Un article de Maurice Verne pour Paris-Soir du 17 juin juin 1939
L'homme sortit du garage et alla au poste d'essence sur le trottoir. Il comprit que nous étions Français et demanda :
— Combien ?
— Dix litres, dis-je.
Il prit sa lance et j'ouvris le capot de la voiture.
J'avais devant moi, en salopette, l'un des hommes les plus romanesques de l'histoire. Romanesque par ses origines, par sa jeunesse écrasée d'un passé trop grand et l'exorcisme de son destin. Dans son regard clair on retrouvait, comme chez tous les vrais Habsbourg-Lorraine, l'envoûtement lourd et fixe qu'ont évoqué Le Titien et le Greco sur leurs portraits de Charles-Quint et de Philippe II. Pourtant, il emplissait
simplement le réservoir de notre voiture. Hypocritement, j'étais venu à ce garage de Vienne pour lui parler ; je n'osais plus.
En ce mécano s'achevait la filiation directe de l'empereur François-Joseph et d'Elisabeth d'Autriche, il portait dans ses veines le sang de Louis II de Bavière, le noyé du lac de Starnberg ; trois races trop vieilles, qui ne cessent plus d'halluciner les hommes, se résumaient en lui — les Habsbourg, les Lorraine et les Wittelsbach.
Il était surtout le petit-fils de l'archiduc Rodolphe, qu'on avait trouvé mort dans le pavillon de chasse de Mayerling, à côté de l'enfant levantine, toute dorée encore dans la mort, Marie Vetsera !
La volonté de François-Joseph avait voulu que ce fût lui qui transmit jusqu'à nous le prénom de ce grand-père qui nous a rendu fade celui de Don Juan. Il était devenu le nouveau Rodolphe.
Sur les écrans des cinémas, il avait tout récemment vu rejouer « Mayerling » de façon candide, et son grand-père ressuscité sous les traits de Charles Boyer. Et pourtant, lui, représentait l'Histoire, alors que nous l'accablions des légendes.
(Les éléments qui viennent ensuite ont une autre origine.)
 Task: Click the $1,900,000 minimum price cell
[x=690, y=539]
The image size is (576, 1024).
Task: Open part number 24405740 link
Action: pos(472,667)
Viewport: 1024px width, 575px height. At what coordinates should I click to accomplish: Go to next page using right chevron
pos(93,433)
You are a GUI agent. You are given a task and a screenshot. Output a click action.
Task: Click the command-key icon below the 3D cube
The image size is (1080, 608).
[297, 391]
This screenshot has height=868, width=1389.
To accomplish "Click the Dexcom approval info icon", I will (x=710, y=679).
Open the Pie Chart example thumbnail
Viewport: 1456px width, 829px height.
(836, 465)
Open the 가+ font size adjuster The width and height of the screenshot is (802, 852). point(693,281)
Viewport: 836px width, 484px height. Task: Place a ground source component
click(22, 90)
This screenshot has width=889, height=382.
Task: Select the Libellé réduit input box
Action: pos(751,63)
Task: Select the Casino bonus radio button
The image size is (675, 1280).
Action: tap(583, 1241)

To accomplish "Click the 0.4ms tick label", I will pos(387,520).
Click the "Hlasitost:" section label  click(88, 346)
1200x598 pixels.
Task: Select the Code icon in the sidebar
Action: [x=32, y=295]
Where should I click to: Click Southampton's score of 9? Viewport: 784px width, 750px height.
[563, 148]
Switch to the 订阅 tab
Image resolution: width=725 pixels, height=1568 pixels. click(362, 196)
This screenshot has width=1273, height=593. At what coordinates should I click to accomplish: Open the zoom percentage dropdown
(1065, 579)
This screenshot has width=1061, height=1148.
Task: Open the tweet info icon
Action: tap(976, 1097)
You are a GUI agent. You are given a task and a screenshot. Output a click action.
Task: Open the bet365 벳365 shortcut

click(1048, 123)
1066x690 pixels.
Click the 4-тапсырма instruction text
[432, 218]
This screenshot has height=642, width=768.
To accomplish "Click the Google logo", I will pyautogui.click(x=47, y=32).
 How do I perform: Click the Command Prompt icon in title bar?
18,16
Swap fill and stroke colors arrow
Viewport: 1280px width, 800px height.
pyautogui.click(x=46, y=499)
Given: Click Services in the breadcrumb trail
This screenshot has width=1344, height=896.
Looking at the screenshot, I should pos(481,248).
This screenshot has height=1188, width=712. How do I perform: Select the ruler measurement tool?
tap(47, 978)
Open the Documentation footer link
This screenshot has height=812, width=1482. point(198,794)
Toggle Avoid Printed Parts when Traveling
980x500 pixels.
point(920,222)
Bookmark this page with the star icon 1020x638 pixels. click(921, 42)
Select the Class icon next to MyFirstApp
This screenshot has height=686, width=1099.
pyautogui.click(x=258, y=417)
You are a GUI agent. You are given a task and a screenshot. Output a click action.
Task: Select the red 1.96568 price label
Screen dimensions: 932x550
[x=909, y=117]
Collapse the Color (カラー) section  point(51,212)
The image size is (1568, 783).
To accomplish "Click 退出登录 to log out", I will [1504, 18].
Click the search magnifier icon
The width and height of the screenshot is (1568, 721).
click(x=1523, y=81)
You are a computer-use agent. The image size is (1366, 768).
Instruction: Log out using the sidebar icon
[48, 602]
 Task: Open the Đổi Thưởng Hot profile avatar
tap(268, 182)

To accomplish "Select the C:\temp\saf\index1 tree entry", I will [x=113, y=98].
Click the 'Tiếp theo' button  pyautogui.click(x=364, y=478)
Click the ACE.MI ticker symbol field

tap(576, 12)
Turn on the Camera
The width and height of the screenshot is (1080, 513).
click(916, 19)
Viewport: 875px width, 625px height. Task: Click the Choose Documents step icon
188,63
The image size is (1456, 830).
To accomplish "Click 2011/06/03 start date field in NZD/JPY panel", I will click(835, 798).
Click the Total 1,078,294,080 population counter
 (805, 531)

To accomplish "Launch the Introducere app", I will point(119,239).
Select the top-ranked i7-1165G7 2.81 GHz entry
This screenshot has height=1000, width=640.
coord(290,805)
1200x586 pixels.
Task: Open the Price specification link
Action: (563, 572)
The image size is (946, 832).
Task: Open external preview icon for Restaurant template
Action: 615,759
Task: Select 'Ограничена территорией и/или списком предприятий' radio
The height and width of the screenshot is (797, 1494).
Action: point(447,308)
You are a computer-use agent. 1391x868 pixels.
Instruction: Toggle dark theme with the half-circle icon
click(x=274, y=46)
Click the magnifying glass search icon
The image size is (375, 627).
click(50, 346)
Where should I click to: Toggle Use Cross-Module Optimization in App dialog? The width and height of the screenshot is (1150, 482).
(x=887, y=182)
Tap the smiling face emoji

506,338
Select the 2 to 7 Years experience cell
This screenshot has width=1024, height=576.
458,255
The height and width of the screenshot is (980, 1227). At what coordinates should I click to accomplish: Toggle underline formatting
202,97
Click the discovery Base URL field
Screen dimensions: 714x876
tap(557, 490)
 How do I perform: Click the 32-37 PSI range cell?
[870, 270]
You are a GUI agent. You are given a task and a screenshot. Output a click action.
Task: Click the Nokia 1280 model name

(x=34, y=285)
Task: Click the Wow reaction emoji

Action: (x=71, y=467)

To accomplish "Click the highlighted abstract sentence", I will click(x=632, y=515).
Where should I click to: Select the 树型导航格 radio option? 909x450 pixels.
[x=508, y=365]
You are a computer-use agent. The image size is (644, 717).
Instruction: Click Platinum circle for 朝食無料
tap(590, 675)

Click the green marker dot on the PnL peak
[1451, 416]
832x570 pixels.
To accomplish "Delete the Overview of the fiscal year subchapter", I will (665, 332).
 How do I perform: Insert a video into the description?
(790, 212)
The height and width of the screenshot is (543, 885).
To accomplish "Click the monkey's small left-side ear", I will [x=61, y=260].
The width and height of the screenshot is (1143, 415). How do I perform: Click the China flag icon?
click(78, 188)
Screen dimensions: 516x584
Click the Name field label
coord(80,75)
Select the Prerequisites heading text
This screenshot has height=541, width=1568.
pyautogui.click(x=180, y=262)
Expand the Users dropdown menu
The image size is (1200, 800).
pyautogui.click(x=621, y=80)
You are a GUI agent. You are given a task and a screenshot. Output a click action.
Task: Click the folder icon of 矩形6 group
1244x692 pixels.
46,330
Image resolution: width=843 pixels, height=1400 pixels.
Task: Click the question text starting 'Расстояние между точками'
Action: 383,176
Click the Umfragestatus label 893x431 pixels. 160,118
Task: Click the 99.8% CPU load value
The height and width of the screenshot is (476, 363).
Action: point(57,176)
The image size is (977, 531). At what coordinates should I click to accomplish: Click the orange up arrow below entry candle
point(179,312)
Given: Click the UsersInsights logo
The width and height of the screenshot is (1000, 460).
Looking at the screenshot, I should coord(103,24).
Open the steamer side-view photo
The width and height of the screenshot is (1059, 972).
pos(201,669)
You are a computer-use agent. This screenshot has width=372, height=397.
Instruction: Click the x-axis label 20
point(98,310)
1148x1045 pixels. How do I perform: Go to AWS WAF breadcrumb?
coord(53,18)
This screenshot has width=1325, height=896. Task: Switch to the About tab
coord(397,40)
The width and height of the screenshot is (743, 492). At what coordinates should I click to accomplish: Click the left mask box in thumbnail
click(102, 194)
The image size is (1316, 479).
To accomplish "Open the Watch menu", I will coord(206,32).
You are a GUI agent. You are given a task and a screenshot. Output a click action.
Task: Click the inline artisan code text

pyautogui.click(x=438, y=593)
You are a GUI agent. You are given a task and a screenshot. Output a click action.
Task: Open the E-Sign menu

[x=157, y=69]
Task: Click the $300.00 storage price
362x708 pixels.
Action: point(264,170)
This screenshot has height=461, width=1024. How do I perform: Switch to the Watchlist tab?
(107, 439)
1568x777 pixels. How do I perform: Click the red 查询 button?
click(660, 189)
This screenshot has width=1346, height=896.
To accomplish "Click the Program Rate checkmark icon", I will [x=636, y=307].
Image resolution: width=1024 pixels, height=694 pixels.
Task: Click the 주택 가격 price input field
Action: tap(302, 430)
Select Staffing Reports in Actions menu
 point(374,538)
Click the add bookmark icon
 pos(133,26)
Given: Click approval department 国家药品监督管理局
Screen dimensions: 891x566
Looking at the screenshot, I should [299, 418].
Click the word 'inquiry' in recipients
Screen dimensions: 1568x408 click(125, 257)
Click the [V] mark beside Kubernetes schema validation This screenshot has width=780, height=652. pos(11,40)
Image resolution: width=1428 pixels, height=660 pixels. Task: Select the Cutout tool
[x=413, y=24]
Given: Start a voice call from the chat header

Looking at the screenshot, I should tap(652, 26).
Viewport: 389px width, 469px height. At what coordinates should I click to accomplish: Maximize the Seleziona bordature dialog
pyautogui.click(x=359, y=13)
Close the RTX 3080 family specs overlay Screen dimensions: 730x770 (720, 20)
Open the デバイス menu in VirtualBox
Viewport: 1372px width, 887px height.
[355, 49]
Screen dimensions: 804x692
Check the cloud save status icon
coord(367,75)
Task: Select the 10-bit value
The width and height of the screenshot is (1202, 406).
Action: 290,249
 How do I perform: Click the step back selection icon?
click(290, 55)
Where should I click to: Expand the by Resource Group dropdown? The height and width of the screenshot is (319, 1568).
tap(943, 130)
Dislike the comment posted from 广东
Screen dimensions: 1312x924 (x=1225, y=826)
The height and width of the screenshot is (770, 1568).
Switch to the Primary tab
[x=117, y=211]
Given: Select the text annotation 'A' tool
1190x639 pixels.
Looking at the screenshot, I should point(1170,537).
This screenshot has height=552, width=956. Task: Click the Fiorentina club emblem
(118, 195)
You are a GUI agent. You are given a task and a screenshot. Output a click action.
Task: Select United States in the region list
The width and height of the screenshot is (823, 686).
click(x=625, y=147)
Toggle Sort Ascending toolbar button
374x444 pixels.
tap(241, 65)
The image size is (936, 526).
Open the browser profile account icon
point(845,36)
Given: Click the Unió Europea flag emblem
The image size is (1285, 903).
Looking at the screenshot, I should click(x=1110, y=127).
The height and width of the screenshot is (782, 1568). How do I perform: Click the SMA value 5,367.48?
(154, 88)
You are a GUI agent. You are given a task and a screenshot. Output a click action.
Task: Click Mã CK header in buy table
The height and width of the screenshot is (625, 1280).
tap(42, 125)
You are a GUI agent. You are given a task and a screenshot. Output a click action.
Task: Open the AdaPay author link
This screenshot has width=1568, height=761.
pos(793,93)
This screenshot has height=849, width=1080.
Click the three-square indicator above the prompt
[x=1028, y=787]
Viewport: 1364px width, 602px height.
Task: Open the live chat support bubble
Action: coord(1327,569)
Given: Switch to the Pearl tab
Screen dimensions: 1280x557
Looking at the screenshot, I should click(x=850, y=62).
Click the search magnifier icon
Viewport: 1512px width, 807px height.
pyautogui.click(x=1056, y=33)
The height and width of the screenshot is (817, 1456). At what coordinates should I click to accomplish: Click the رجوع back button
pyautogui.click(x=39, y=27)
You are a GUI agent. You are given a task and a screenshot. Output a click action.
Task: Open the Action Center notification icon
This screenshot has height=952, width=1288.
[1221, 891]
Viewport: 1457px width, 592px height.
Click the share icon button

Aîné de sa famille, il lui était possible de lutter contre tous ceux qui s'acharnent encore, après cinquante ans, sur le cadavre le plus mystérieux. Il lui restait le pouvoir de défendre sa mémoire.
Méprisant, il se taisait.
Et c'est pourquoi je n'osais plus interroger cet homme. Dans Vienne, désertée par la valse, il gagnait sa vie. Les appartements de l'archiduc malheureux ne sont-ils pas devenus, dans la sinistre Hofburg, des bureaux de commerce et d'assurances d'incendie où résonnent les machines à écrire tapotées par les dactylos et les appels téléphoniques ?
Pourtant, malgré tant d'effacement et de vie simple, et quoi qu'il fit, le mécano ne pouvait échapper à son nom à son destin. Sur lui, désormais, pesait la malédiction qui perdit les Habsbourg, les Lorraine et les Wittelsbach.
La lettre que je reçois de Vienne me raconte qu'il espérait devenir champion, qu'il se grisait de vitesse et qu'il s'est tué, comme ça, cette semaine, en s'entraînant avec sa moto pour une course sur la côte des records qui mène au Semmering.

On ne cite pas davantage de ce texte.